Sometimes people think that because there’s a 50 year time commitment or a 50 year contract that you sign with your bank that it might relate somehow to a leasehold property that somebody might be familiar with in regard to buying property in Hawaii or in Palm Springs California, but that is not the case. You own the property outright, you have all the rights to the property, and that 50-year contract is just simply the amount of time on the contract for the trust bank to administer your trust for you. Functionally, there is no difference between holding a piece of property in Puerto Vallarta through a trust and holding a piece of property in Los Angeles as you would normally.
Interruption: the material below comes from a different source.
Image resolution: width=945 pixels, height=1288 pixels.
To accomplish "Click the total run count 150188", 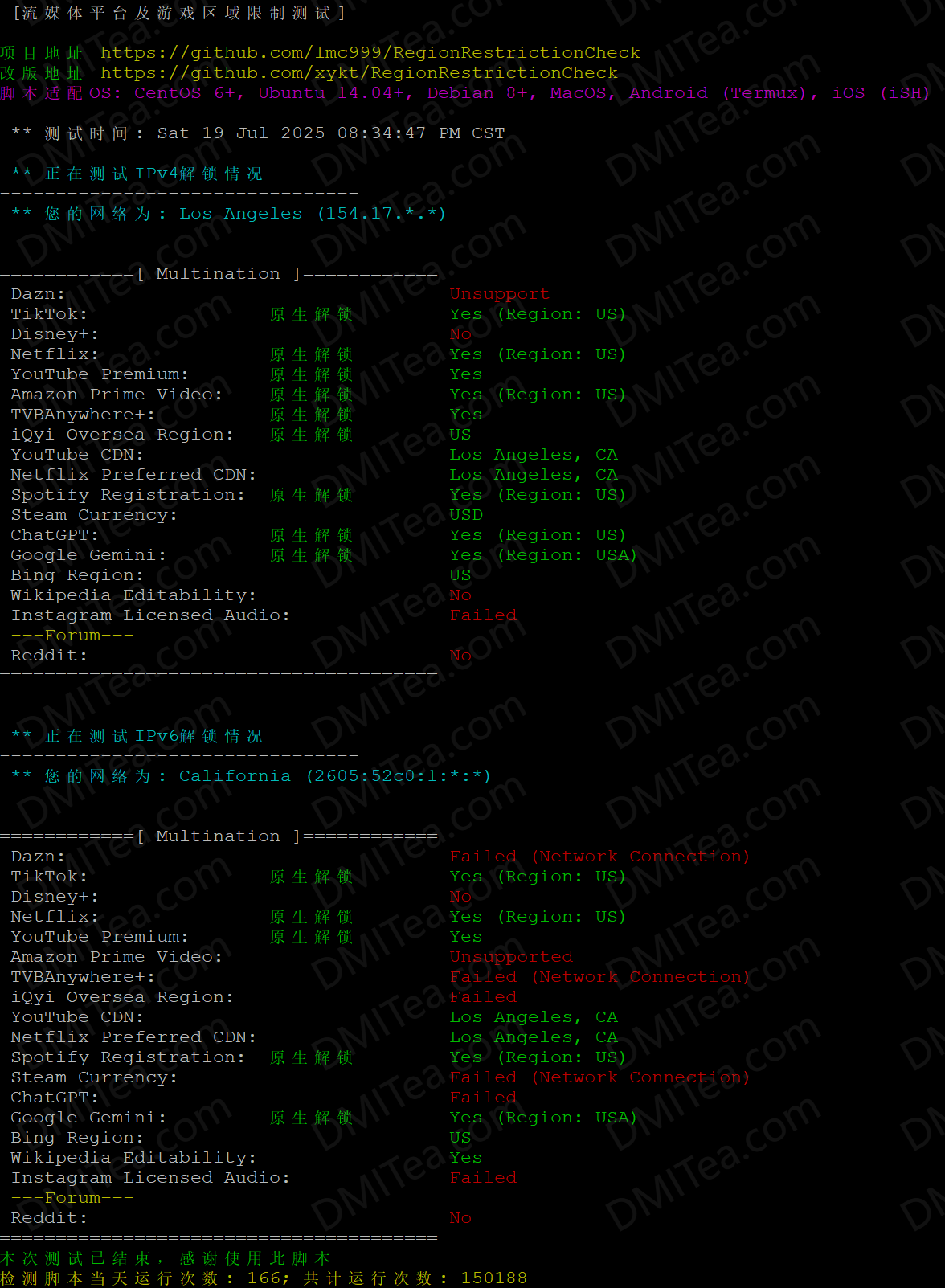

The cost to have a bank administer your trust runs between $400 and $550 annually at the present time, for the term of your trust.
Real estate trusts in Mexico have many great benefits for a family. Among the benefits, depending on how you set up a trust, is if you pass away and you leave a secondary beneficiary to your trust, there’s no inheritance tax. As a result, you wouldn’t have to pay any inheritance tax like you would in the US and as we know in the US those percentages are extremely high on the amount of tax that they collect on estate transfers. There is also the added benefit of leaving everything clean for your heirs. In case you pass away it’s a simple process of contacting the trust bank and letting them know that somebody has passed away and they make the secondary beneficiary the primary beneficiary of the trust.
(Casa Alegria, Riviera Nayarit, near Puerto Vallarta, Mexico, pictured.)